Md Tauhidul Islam

  • About me

  • PhD projects

  • Master's projects

  • Publications

  • Contact me

  • Accomplishments in PhD
  • In my PhD, I have solved three classical problems in the field of poroelasticity and poroelastography.
    1. Accurate estimation of lateral strain from ultrasound elastography data
    2. Derivation of the analytical formulations of strain response of spherical poroelastic inclusion embedded in another poroelastic material
    3. Development of a method to estimate Young's modulus and Poisson's ratio simultaneously from strain responses of tumor irrespective of its shape and boundary conditions.
  • I have reported the first in vivo ultrasound poroelastography images of mouse tumors.
  • I have developed the first analytical and finite element model of tumors in a poroelastographic imaging setup considering the complex mechanopathological parameters of the tumor, i.e., elevated interstitial fluid pressure (IFP) and solid stress. I also reported the first measurement of these parameters in vivo using an ultrasound technique.

    PhD Projects:

    Ultrasound poroelastography (Ultrasound and elasticity imaging Lab, Dept. of ECEN, TAMU)

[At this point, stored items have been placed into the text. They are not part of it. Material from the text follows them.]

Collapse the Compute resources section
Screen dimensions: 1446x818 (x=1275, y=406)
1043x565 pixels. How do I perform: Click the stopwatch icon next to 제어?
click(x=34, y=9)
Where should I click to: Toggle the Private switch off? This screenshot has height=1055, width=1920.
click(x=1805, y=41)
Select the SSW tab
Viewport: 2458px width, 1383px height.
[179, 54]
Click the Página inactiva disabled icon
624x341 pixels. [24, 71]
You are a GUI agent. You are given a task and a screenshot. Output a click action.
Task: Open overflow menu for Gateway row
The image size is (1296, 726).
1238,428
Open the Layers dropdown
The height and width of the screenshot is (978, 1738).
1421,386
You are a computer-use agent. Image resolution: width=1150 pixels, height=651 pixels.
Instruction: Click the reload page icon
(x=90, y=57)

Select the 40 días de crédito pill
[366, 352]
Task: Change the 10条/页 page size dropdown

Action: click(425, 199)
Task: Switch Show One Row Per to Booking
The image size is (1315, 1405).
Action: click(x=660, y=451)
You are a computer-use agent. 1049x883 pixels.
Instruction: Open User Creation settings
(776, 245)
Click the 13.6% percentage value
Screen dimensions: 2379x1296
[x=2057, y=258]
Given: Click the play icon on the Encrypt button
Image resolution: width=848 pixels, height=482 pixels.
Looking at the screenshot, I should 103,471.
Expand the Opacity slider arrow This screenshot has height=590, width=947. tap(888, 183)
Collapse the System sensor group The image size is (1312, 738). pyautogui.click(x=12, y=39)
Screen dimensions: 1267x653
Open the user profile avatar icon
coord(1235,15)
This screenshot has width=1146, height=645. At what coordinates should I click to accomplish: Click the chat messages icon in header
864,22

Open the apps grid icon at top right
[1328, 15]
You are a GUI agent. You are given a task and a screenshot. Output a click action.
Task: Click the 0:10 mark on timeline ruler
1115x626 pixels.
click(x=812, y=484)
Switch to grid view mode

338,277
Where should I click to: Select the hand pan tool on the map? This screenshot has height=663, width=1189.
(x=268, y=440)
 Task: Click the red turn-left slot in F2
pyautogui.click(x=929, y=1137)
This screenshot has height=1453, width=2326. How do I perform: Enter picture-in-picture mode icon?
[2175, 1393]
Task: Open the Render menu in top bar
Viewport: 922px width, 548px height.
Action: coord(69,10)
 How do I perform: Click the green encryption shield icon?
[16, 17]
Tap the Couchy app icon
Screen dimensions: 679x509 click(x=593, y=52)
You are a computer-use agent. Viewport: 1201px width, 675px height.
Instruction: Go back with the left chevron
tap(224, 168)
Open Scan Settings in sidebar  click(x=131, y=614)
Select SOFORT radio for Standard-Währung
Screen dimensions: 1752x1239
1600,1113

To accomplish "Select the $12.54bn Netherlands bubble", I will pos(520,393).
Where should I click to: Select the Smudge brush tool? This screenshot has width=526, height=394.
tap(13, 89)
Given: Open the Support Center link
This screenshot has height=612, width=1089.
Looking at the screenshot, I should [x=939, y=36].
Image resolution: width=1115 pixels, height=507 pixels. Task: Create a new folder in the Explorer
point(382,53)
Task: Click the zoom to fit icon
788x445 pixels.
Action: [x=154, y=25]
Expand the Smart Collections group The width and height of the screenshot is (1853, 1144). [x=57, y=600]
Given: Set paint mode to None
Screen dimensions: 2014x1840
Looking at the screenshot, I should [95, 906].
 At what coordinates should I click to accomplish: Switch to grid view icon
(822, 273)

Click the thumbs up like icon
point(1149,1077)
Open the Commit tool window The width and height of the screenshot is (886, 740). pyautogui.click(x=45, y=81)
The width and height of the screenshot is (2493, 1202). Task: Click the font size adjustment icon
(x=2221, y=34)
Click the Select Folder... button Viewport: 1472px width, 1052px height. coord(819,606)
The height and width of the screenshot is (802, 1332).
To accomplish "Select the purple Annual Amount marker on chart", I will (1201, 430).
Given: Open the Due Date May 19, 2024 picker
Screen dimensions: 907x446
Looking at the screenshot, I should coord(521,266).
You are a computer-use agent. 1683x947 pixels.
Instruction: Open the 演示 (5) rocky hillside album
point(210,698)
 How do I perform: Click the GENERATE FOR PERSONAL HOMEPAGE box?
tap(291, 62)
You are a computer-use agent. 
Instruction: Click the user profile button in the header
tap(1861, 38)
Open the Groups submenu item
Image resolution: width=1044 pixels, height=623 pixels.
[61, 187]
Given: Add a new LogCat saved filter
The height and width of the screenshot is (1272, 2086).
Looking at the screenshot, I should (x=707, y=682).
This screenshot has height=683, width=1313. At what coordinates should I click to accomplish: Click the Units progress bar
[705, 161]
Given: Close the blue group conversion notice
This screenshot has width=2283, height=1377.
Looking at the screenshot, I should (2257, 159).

    5. Signal processing techniques for robust estimation of tumor mechanical parameters:

    We developed methods based on priciple component analysis, Fourier theory and variable projection to estimate the mechanical parameters of tumors robustly in noisy elastography imaging environments.

    4. Estimation of mechanopathological parameters:

    We used ultrasound poroelastography to estimate the elevated IFP and solid stress distribution inside cancerous tumors.

    3. Estimation of interstitial and vascular permeabilities:

    We used poroelastography to estimate the interstitial and vascular permeabilities of solid tumors.

    2. Estimation of Young's modulus and Poisson's ratio:

    We developed an algorithm which can estimate the Young's modulus and Poisson's ratio of a cancer tumor irrespective of the shape of the tumor and boundary conditions.

    1. Estimation of lateral strain:

    Because of the limited lateral resolution of the ultrasound transducer, estimate of the lateral strain is worse than the estimate of axial strain. We have improved the estimate of lateral strain by more than 70% with respect to state of the art strain estimation techniques.

    Structured illumination microsocpy (Ward-Ober Lab, Dept. of BMEN, TAMU)

    2. EM based image deconvolution and SIM image reconstruction:

    I developed EM (expectation-maximization) based image deconvolution and structured illumination microscopy (SIM) image reconstruction methods, which is found to be more robust to noise than other available methods.

    1. Low-cost SIM setup development:

    I developed a structured illumination microscope, which cost only 4800 USD.